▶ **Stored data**
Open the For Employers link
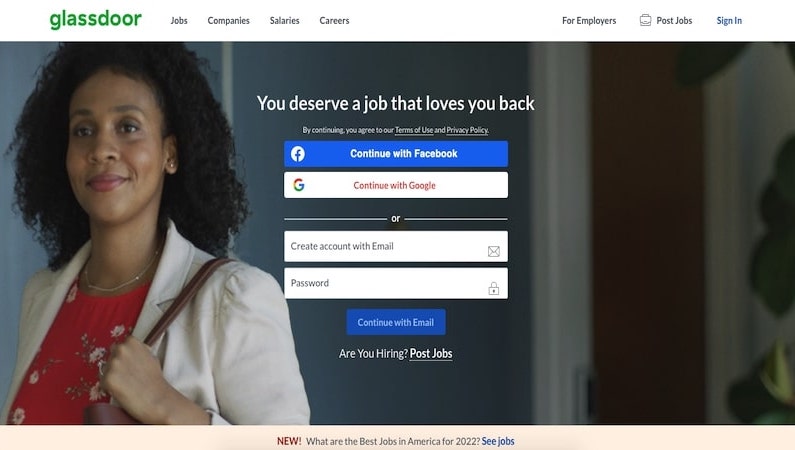 [589, 21]
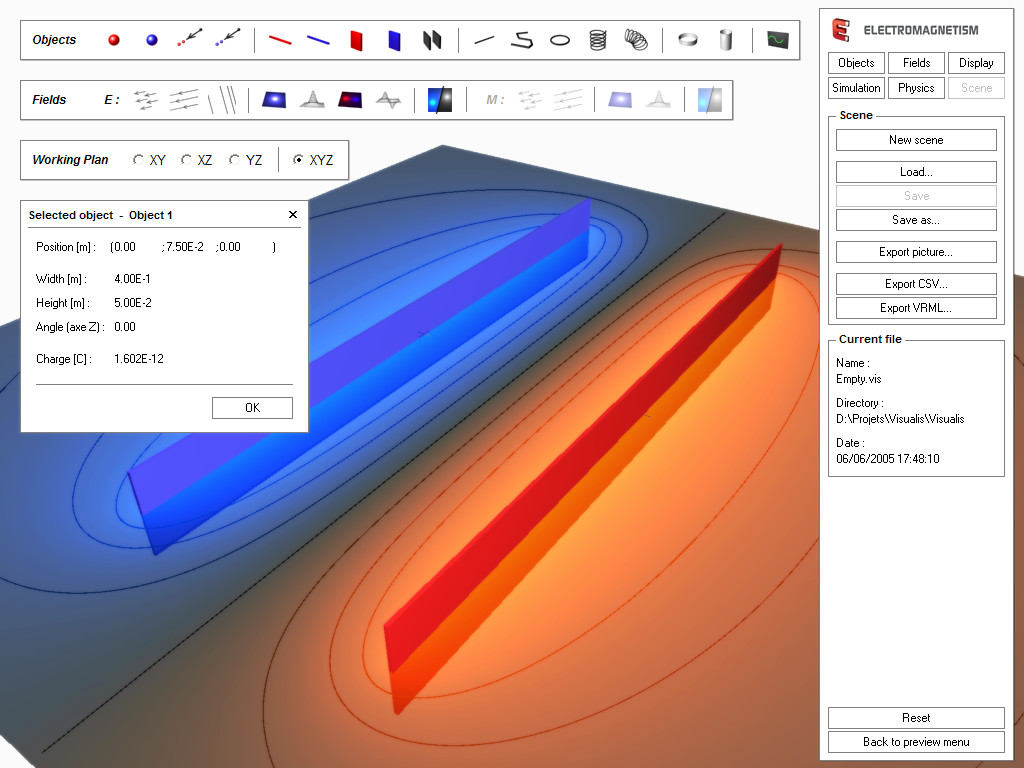Add a solenoid coil object
The width and height of the screenshot is (1024, 768).
[598, 40]

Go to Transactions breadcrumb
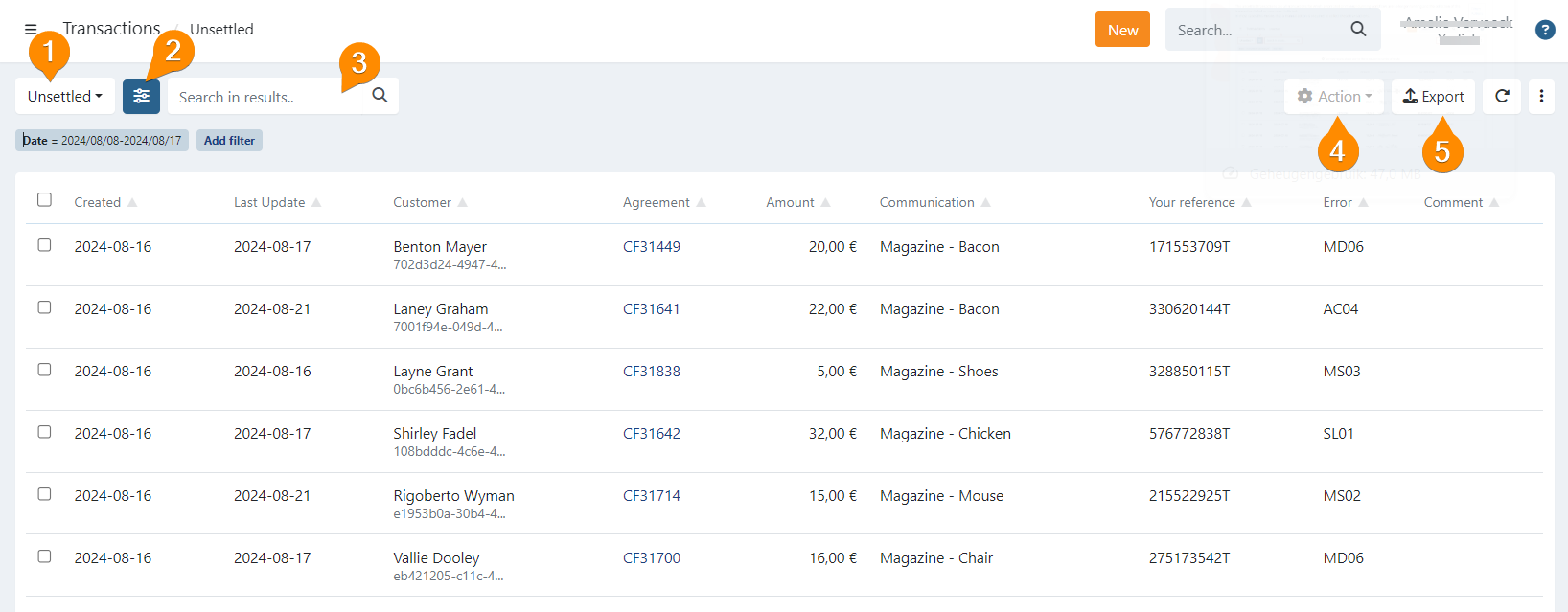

▶ **WORK REQUIRED**
What comes back should match the records exactly, minus any pictures.

▶ **ANSWER TO THE EXERCISE**
Open the For Employers link
 [589, 21]
Add a solenoid coil object
The width and height of the screenshot is (1024, 768).
[598, 40]

Go to Transactions breadcrumb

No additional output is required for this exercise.